Rear Surface Passivation for Ink‐Based, Submicron CuIn(S, Se)2 Solar Cells

A N, N‐dimethylformamide and thiourea‐based route is developed to fabricate submicron (0.55 and 0.75 µm) thick CuIn(S,Se)2 (CISSe) thin films for photovoltaic applications, addressing challenges of material usage, throughput, and manufacturing costs. However, reducing the absorber film thickness below 1 µm in a regular CISSe solar cell decreases the device efficiency due to losses at the highly‐recombinative, and mediocre‐reflective Mo/CISSe rear interface. For the first time, to mitigate the rear recombination losses, a novel rear contacting structure involving a surface passivation layer and point contact openings is developed for solution processed CISSe films and demonstrated in tangible devices.
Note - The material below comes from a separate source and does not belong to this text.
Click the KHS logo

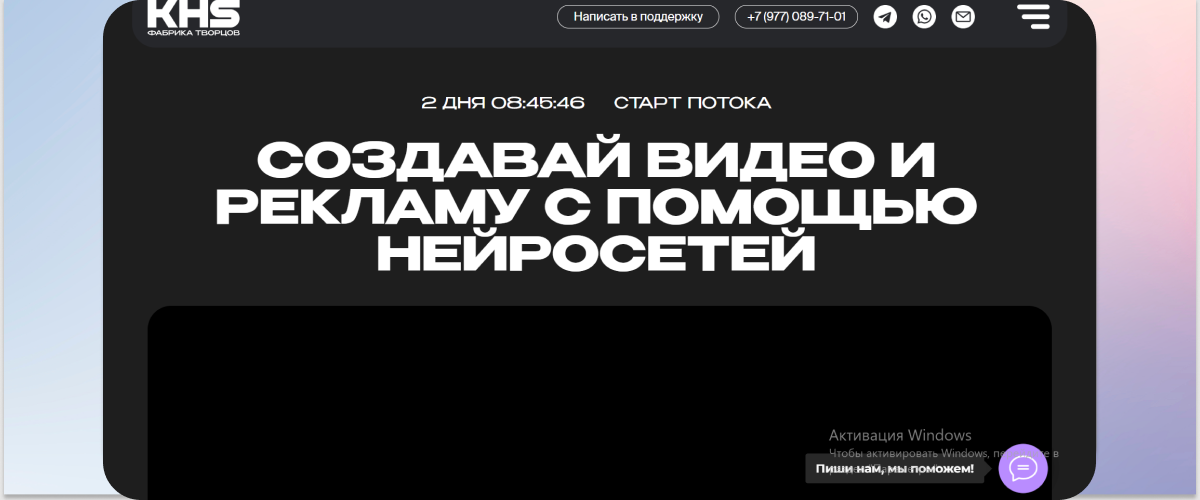(x=194, y=14)
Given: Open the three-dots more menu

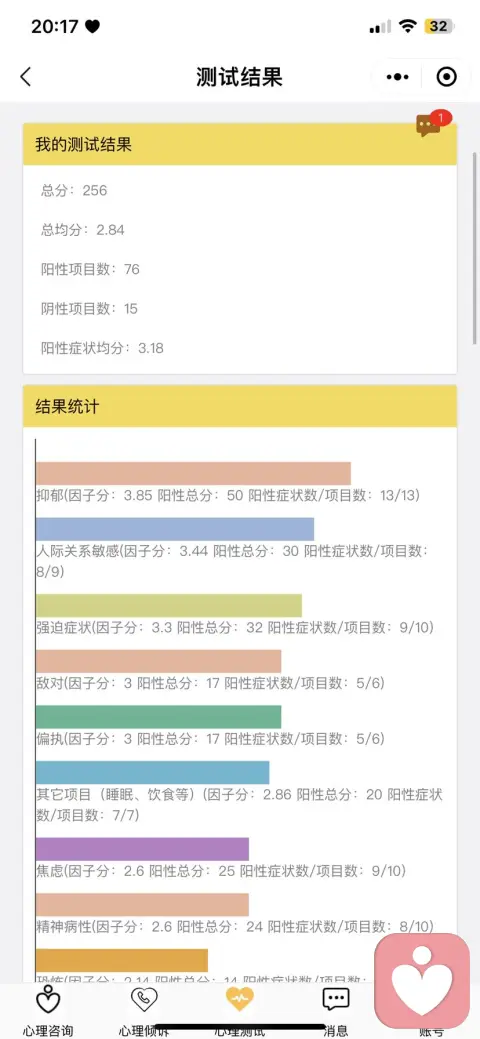Looking at the screenshot, I should coord(397,77).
An atomic layer deposited Al2O3 film is employed to passivate the Mo/CISSe rear surface while precipitates formed via chemical bath deposition of CdS are used to generate nanosized point openings. Consequently, Al2O3 passivated CISSe solar cells show an increase in the open‐circuit voltage (VOC) and short‐circuit current density when compared to reference cells with equivalent absorber thicknesses. Notably, a VOC increase of 59 mV contributes to active area efficiencies of 14.2% for rear passivated devices with 0.75 µm thick absorber layers, the highest reported value for submicron‐based solution processed, low bandgap CISSe solar cells. A novel rear contacting structure for solution‐processed CuIn(S,Se)2 (CISSe) solar cells is developed to reduce the rear recombination losses and demonstrate in tangible devices. Power conversion efficiencies of devices with submicron thick CISSe absorbers from this route up to 14.2% (active area, no antireflective coating) exceed the performance of all previously reported non‐vacuum methods with comparable absorber thicknesses and bandgap.